もっと言うなら料理家事洗濯の全てを押し付けられた奴隷巫女様は一体何処に行ったよ。見栄はりなヤツだよ、ったく。
「話が分かればさっさと買い物に行って下さい。確かインスタントラーメンとレトルトカレーが切れていたと思いますので」
「へいへい。わかりましたよ」
「ちなみに私はレトルトカレーは辛口はいぱぁが好きでインスタントラーメンは豚骨背脂ちゃっちゃが好きなのであったら購入して下さい」
「……僕は中辛しか食べれないんだけど? あと、背脂ちゃっちゃなんてインスタントラーメンでそう売ってると思うなよ」
「……ちきん」
ここに人類と神の対決が始まったっ!
☆★
結局のところ、僕は無惨にもやられてしまった。
そして、買い物かご片手に、食えもしない超絶激辛カレーとレア度の超高いインスタントラーメンを買いに行くハメになったのである。
「痛ぇっ痛ぇっ痛ぇっ。どうしてあいつ着物であんなクイックに動けるんだよ。身体中ボロボロじゃねぇかよ、ったくよ」
体の節々が青アザと切り傷だらけで痛みが酷い。
燦の繰り出す神の十七の試練のうち、人間の身で十六まで耐え抜いて撃退した僕は流石だと思う。
流石に最後の最後で何億とも刀剣の雨を躱すのは人間の身ではきつい。
ってか、宙に浮いた状態のヤツをどうやって僕は引き摺り下ろせば良いというのだろう。無理ゲー甚だしい。
もっとも、奴のパソコンのハードディスクをおシャカにしてやったから、あいつにとってはほぼ相打ちと言っても過言じゃないだろう。
ハードディスクの盾とキーボードの剣は奴にとって伝説の武器に近い。
ブッ潰れれば苦しむのはヤツだからだ。
たいていのことは携帯とノートパソコンで済ませる僕からすればデスクトップを喪失したところで痛みは無い。
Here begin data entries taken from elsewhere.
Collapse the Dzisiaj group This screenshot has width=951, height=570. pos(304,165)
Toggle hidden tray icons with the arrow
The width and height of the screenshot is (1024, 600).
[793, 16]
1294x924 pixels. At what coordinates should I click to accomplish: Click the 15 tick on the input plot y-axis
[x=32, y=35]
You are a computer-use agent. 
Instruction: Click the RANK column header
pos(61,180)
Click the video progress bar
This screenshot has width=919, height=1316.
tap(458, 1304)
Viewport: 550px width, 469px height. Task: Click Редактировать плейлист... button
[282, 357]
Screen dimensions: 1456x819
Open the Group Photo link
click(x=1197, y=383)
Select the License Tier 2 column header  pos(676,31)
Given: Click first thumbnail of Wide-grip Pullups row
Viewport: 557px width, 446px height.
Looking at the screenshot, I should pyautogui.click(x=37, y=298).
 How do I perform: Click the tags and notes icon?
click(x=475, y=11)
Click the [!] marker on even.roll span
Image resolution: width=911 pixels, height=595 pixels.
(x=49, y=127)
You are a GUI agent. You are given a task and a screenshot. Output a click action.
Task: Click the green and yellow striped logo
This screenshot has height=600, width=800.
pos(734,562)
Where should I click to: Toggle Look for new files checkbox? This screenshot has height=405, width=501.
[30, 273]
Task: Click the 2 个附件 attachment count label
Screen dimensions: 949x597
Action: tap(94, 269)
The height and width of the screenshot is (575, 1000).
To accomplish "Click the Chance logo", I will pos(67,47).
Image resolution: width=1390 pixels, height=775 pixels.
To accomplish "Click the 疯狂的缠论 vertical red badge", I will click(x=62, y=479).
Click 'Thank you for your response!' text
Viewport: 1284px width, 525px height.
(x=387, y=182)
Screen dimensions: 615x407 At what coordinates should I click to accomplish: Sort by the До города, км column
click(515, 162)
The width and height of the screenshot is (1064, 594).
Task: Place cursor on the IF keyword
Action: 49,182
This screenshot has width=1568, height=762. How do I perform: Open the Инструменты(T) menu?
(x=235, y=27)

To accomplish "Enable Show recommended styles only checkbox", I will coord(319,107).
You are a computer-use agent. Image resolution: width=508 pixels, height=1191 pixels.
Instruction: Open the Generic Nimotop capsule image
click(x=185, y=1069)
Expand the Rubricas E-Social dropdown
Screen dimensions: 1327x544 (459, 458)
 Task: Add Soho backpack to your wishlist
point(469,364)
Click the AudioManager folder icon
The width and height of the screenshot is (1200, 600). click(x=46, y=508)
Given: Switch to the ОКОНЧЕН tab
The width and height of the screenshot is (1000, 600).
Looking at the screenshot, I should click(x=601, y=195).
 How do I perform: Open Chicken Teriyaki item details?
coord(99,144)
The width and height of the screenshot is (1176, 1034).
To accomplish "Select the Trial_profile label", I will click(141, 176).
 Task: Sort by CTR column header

ノートパソコンじゃデスクトップの性能に追いつかないからゲームには不向きだから、触りたがらないし。
これで少しは反省しただろう。人間をなめてもらったら困る。
「あたっ」
何かが足に当たった。
こんなところになんだよ、ったく。地味な硬さを誇るそれに僕はそっと視線を下ろしてーー。